### Data in this exercise

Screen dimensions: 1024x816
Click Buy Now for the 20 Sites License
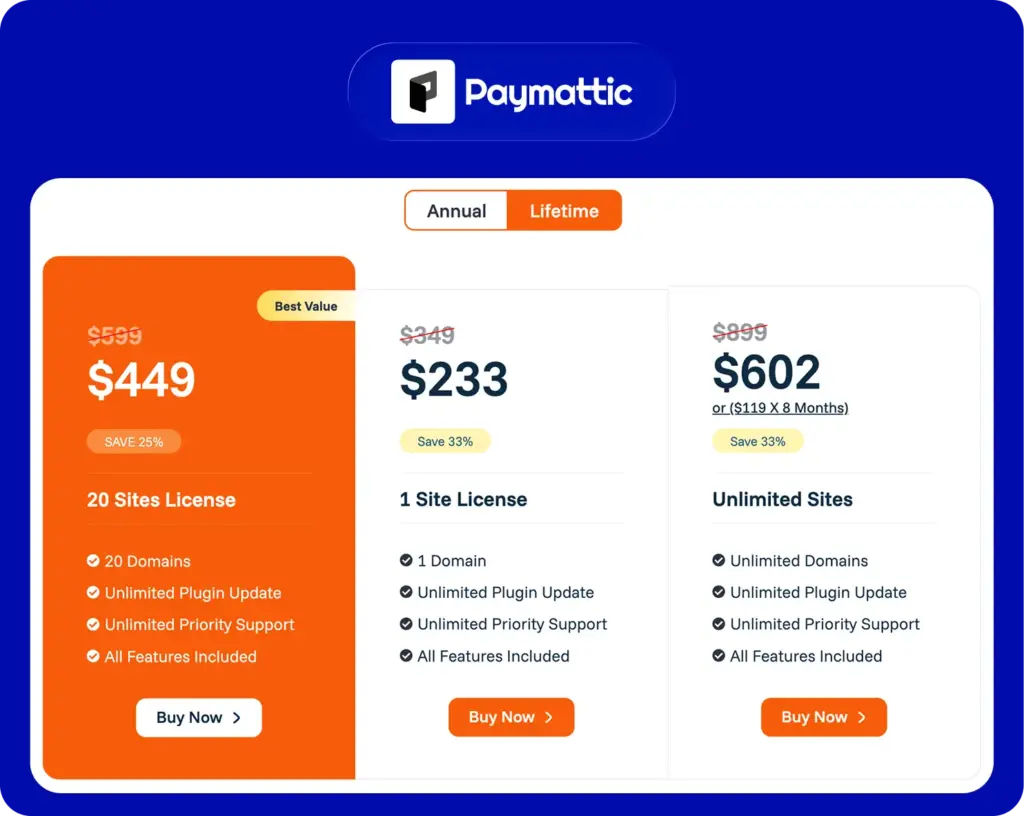198,717
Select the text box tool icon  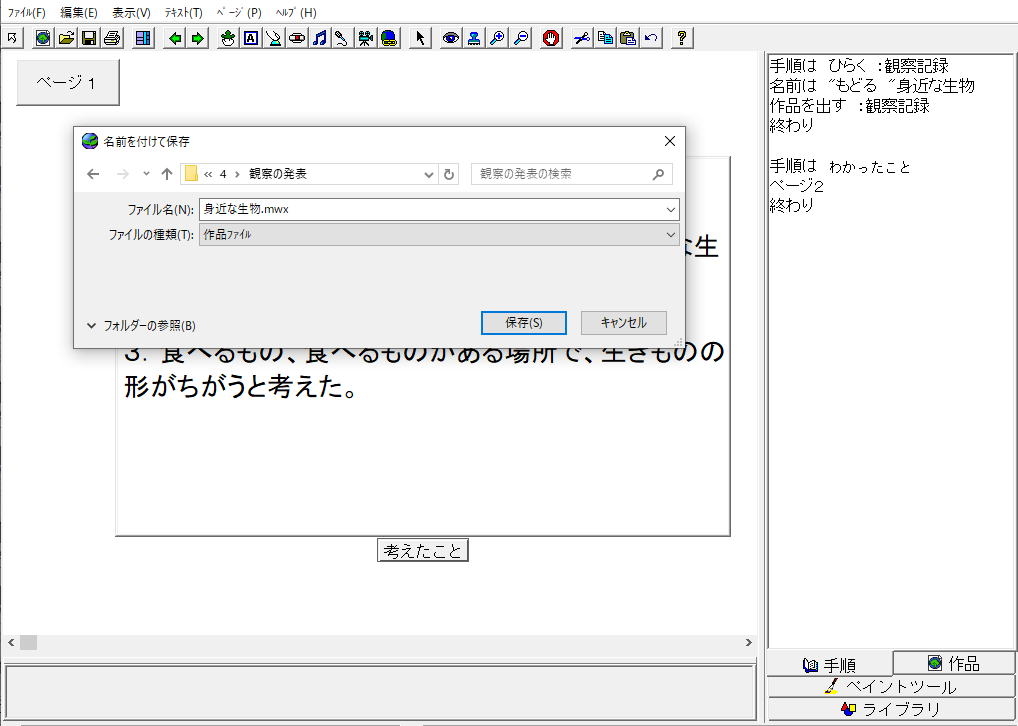pyautogui.click(x=250, y=38)
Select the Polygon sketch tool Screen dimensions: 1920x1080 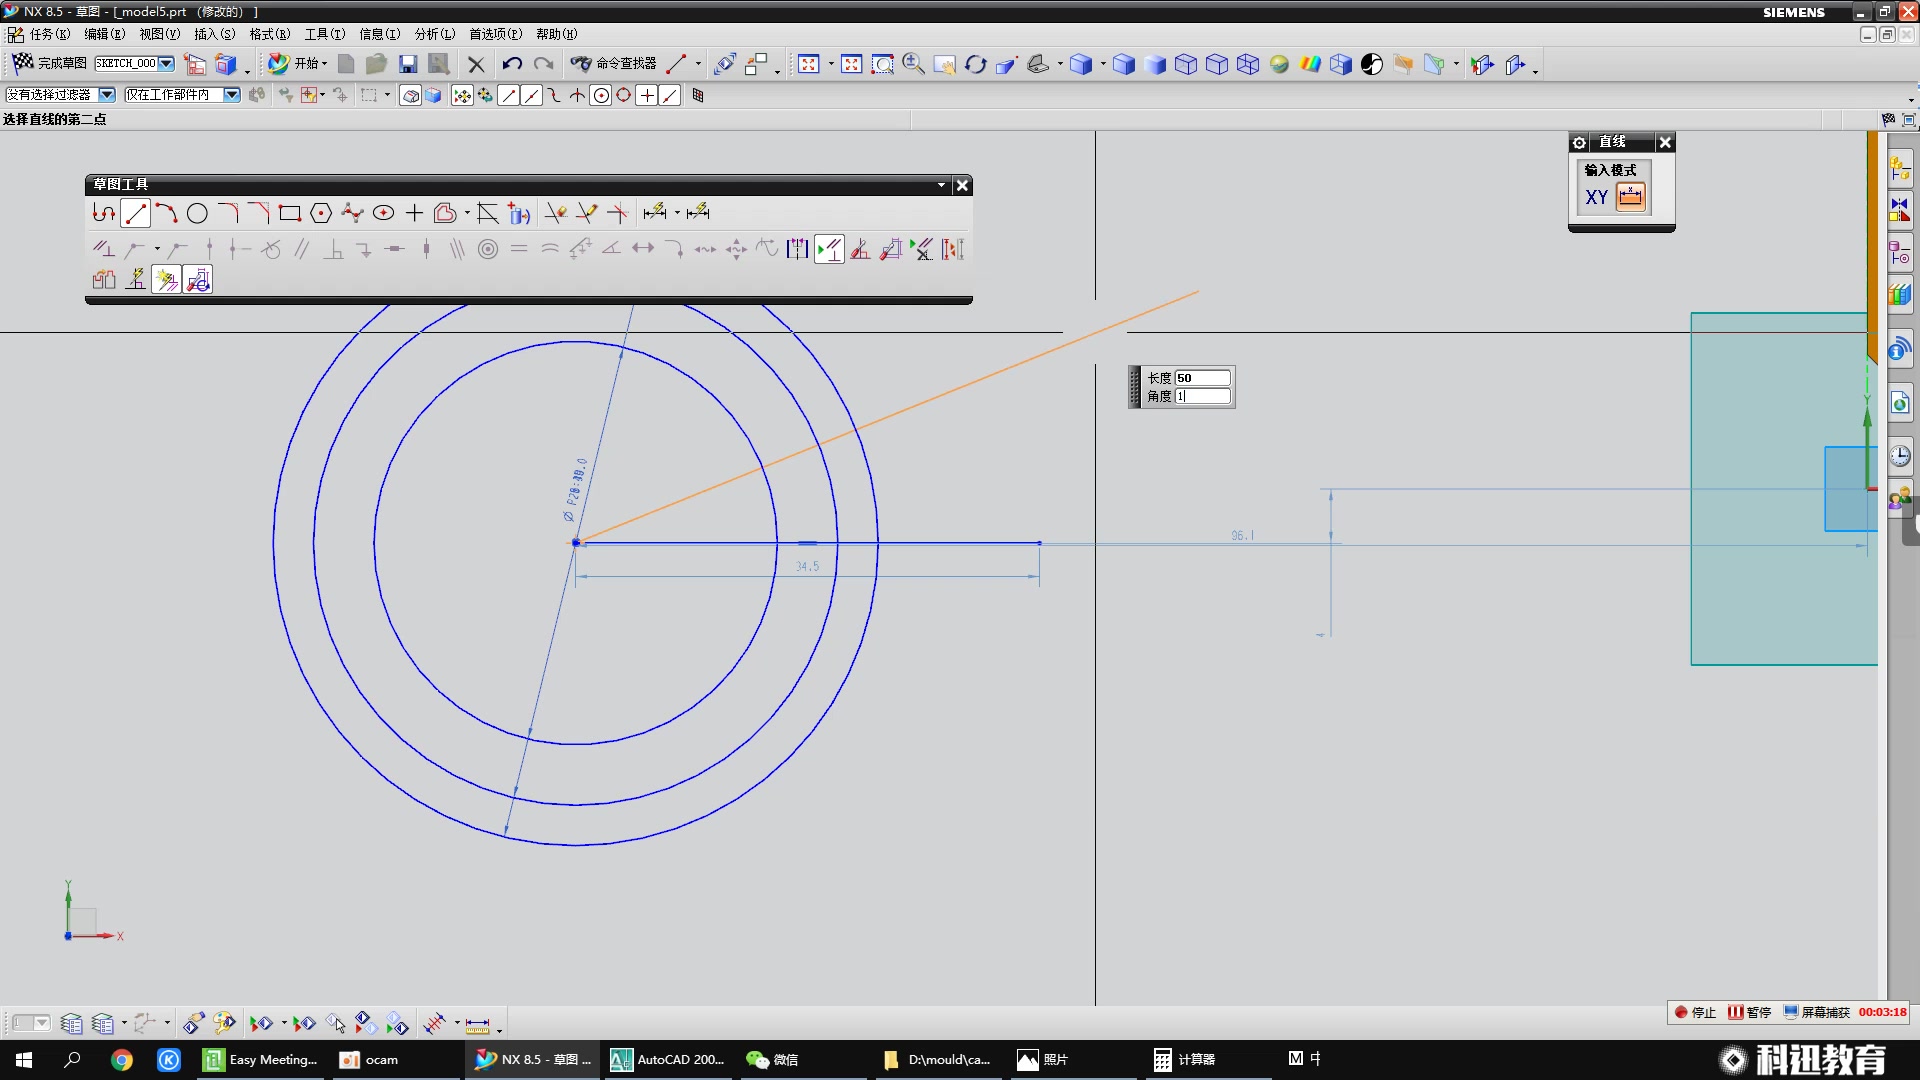(x=321, y=213)
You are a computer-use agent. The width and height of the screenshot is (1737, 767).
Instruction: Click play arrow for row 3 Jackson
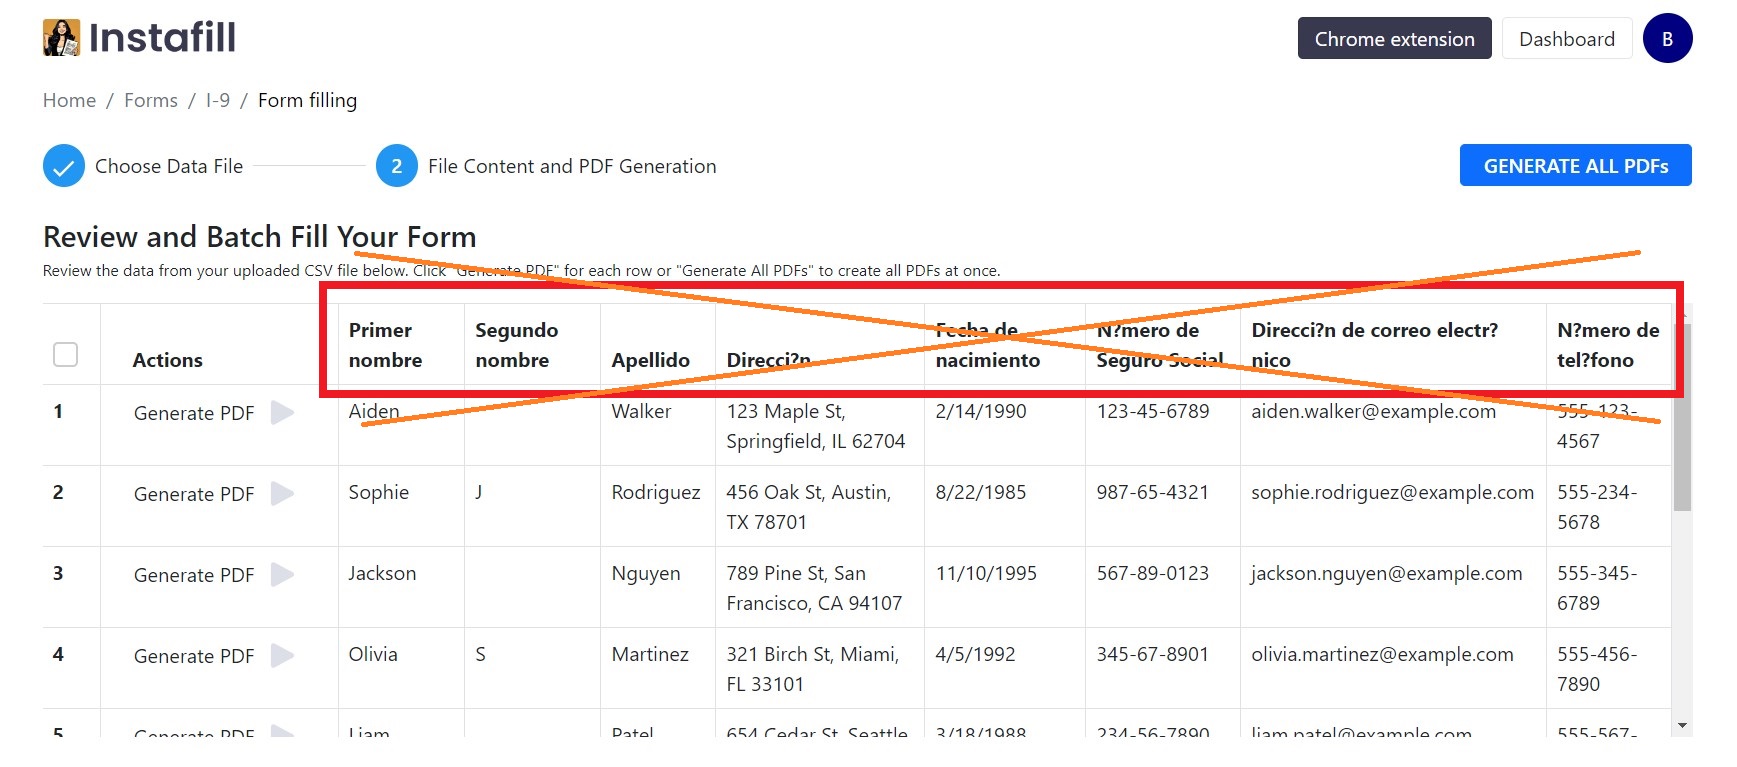pos(282,575)
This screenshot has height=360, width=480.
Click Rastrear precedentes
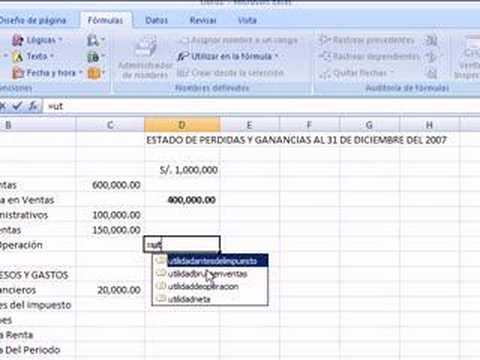pos(367,40)
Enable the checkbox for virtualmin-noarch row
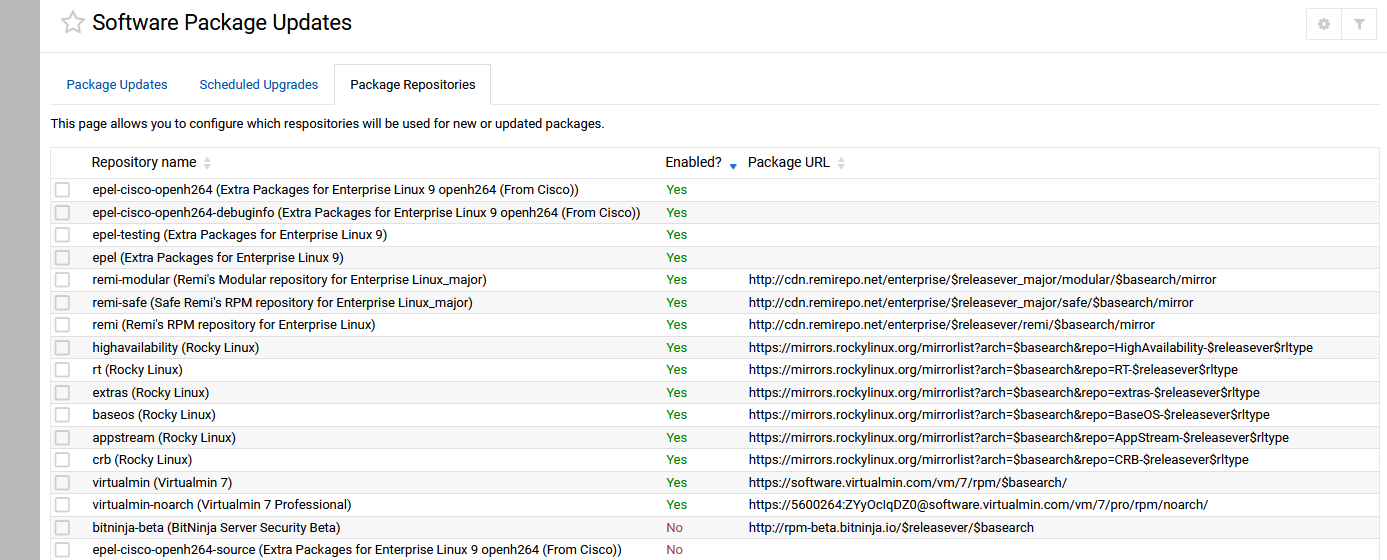Screen dimensions: 1387x560 coord(63,505)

######

* [Task requirements]:
Copy out the part of the material that begins with the line containing "This screenshot has height=360, width=480." and runs through the end of the material, both ends included. Reproduce each line in full, leaving the pictures out.

* [Complete answer]:
This screenshot has height=360, width=480.
Click Rastrear precedentes
pos(367,40)
Enable the checkbox for virtualmin-noarch row
Screen dimensions: 1387x560 coord(63,505)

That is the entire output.